OK, I don't object to the state of modern music based on it's content. To claim that "music is crap" just because the current infiltrational trend doesn't match your particular taste is dumb - music goes through trends, but there's always something out there that will suit your preferences. No, music is crap for the same reason beer is crap, or rather, the music itself isn't crap, but the models and systems that have grown up around it have tainted it.

In its attempt to be commoditised and sold as a product that we buy (see We, the Sheeple), it suffers a seemingly-inevitable fusion with technology to pervert it even more than it already is. Music is, like speech, and food, an original. It exists outside of cultures, of opinions. In its merging with capitalism, it became something reduced, viewed as something to be acquired in exchange for money. It was captured and tamed to fit into a mercantile ideology. Now, musicians had "rights", and the rewards extending from the music became more important than the rewards of the music itself.

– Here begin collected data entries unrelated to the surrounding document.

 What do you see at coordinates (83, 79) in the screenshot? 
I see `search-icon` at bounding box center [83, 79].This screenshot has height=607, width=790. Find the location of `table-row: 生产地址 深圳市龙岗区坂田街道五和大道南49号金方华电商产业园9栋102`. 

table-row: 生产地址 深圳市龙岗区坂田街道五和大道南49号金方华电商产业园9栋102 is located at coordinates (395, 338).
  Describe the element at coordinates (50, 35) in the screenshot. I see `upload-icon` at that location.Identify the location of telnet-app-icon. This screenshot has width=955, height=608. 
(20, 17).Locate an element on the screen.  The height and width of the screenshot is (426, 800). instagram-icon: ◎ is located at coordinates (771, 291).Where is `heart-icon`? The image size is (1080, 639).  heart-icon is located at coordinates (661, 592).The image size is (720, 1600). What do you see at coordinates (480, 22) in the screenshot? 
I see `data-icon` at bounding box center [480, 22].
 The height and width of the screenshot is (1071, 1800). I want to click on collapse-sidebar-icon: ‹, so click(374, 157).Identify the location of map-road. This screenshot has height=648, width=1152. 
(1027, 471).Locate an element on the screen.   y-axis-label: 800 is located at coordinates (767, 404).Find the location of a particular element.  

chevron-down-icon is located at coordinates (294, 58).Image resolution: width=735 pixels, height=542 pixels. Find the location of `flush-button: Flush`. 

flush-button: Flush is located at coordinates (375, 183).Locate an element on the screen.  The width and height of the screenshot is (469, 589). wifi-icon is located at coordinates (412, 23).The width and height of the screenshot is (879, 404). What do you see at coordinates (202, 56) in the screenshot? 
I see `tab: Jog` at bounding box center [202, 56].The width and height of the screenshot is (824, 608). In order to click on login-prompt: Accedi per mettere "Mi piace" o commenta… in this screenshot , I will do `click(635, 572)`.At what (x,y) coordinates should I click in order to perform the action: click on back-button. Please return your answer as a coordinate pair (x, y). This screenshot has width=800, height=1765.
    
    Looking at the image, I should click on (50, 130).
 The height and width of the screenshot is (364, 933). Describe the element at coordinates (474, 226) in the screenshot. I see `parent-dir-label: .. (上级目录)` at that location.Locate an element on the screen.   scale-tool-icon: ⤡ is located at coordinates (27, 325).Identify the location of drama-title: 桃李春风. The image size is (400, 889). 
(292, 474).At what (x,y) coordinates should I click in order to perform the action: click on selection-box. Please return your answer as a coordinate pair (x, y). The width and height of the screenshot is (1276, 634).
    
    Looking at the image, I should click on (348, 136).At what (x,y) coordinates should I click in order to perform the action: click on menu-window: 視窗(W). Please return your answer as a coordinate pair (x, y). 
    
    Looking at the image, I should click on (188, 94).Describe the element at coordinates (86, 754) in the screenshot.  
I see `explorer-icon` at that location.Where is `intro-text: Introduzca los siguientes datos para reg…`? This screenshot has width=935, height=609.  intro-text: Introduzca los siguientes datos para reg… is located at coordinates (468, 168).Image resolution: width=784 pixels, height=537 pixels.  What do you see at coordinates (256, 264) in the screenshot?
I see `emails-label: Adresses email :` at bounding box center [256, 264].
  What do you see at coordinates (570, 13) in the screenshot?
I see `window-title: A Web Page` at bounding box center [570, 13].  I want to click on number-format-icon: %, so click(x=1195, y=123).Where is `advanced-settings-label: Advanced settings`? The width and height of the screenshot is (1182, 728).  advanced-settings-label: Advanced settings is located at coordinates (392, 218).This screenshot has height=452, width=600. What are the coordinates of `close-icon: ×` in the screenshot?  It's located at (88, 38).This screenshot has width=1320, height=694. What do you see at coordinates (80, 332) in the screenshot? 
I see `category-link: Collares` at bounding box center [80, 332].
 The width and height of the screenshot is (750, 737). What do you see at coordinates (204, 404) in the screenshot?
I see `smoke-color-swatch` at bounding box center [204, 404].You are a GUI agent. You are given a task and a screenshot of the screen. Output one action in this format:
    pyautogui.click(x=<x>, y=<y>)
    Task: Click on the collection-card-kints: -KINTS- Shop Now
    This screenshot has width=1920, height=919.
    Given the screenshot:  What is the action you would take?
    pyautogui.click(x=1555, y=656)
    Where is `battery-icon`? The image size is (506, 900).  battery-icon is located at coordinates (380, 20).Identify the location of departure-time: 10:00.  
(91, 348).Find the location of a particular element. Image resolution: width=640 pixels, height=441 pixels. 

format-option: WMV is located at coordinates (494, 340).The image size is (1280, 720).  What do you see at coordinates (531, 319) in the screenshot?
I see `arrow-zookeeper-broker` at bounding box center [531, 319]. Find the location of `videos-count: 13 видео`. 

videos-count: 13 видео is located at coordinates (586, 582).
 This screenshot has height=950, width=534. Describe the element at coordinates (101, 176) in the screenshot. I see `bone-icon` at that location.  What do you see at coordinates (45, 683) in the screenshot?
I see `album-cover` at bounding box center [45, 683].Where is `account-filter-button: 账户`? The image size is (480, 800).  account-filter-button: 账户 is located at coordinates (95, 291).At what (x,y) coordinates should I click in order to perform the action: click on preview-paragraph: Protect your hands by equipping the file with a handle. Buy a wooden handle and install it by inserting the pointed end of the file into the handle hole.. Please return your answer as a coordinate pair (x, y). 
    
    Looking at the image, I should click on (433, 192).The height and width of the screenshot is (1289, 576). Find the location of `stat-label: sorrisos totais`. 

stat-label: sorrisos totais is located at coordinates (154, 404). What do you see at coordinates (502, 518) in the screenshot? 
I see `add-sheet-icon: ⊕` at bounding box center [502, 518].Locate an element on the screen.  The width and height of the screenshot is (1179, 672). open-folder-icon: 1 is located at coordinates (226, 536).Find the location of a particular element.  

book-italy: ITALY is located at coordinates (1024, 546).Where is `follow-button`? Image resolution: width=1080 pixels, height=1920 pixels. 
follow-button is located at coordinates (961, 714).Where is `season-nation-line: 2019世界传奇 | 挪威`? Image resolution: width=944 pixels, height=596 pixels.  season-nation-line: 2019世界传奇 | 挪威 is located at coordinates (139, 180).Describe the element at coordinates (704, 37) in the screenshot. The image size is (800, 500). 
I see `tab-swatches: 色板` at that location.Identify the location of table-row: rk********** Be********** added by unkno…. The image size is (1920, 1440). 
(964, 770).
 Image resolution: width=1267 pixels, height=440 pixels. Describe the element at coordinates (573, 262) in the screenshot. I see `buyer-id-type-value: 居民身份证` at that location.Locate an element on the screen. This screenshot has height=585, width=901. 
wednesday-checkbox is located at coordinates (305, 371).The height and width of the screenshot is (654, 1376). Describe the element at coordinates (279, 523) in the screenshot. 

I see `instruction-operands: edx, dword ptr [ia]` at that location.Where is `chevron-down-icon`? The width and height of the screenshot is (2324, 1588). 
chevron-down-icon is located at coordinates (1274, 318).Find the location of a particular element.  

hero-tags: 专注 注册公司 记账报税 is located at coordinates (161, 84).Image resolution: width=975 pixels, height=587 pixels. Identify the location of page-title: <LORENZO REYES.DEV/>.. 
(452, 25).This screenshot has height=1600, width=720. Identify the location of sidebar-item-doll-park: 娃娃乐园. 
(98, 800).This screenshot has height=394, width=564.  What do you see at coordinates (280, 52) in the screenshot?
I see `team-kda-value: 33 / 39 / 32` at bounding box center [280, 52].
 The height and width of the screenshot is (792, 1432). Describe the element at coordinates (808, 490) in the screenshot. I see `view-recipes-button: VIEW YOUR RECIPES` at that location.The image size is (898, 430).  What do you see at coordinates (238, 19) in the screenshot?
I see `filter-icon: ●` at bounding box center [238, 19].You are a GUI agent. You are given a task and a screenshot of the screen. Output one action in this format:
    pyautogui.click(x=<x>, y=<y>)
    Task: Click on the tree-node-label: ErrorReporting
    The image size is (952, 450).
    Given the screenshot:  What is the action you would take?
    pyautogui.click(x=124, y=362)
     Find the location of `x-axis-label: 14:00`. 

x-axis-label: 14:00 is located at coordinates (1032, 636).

Now, we see an emergence of technology. Just as capitalism thrived on the technology that preceded it, the former's staticism hs now lead to its overtaking by technology once again, and in a fight for survival, capitalism is attempting to capture the technology, and blend it with its conservatism in a bid to maintain the status quo. However, it does this without understanding the technology. The pressure of progress is its only motivation, the threat of being swept aside by new concepts. And, while this misunderstanding prevails, the technology laughs. Witness:

http://www.usatoday.com/tech/news/2003-07-28-buymusic_x.htm

Contrary to "popular" belief, music is not a commodity, and musicians do not own sounds. They do not make music, they mould it, shape it. It comes to them. It does not exist purely because of them. This is fundamental to the theory of ideas which are not proprietary, which cannot be individually owned.

Today we are of the temporarily inflicted point of view that the power derived from the control of music is the higher priority, and yet we are on the brink of potientially a new era, or rather a re-establishment of the old era. Now that technology has been accepted as a mainstream, now that it threatens the stability of a capitalist establishment (note the .com default, rather than .org), there's a gathering chance that this will be turned around. In the long term, music cannot give way to profit, as with so many other things. But the sheer arrogance of those who control it dictates that there must be change coming, and that music will benefit from it. Music itself does not necessarily need to change, only our attitudes towards it.